### Task to carry out:
Copy out the stretch of the records below from the line containing "Task: Grab the reorder handle for Solanas" through the end of the records, unchanged.

### Input:
-- Start --
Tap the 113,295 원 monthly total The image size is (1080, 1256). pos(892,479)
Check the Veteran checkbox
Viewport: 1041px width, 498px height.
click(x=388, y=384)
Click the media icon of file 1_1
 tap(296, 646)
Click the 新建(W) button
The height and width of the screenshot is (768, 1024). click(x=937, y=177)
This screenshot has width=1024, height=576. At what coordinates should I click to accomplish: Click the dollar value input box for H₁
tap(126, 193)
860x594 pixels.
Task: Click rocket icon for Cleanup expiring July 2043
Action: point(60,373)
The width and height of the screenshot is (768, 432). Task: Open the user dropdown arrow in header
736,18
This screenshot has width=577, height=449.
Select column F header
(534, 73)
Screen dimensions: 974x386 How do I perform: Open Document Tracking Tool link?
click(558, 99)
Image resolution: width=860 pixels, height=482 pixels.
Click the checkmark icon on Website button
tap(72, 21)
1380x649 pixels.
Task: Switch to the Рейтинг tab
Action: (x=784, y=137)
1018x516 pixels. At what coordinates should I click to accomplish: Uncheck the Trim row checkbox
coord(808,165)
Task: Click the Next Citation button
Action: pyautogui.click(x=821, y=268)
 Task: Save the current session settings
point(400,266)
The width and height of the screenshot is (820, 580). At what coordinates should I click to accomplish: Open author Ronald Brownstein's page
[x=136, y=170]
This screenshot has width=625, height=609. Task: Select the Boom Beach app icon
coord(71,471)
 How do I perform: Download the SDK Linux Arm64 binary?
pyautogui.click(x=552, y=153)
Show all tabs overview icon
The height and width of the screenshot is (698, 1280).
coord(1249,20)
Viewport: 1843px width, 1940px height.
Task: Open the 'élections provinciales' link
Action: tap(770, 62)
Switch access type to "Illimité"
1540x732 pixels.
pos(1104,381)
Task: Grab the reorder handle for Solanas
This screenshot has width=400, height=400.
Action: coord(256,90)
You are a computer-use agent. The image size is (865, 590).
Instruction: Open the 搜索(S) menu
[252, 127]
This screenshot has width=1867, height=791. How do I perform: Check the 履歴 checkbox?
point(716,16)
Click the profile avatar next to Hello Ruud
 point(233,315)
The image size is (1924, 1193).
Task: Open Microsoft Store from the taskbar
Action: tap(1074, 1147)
-- End --
### Completed exercise:
Task: Grab the reorder handle for Solanas
This screenshot has width=400, height=400.
Action: coord(256,90)
You are a computer-use agent. The image size is (865, 590).
Instruction: Open the 搜索(S) menu
[252, 127]
This screenshot has width=1867, height=791. How do I perform: Check the 履歴 checkbox?
point(716,16)
Click the profile avatar next to Hello Ruud
 point(233,315)
The image size is (1924, 1193).
Task: Open Microsoft Store from the taskbar
Action: tap(1074, 1147)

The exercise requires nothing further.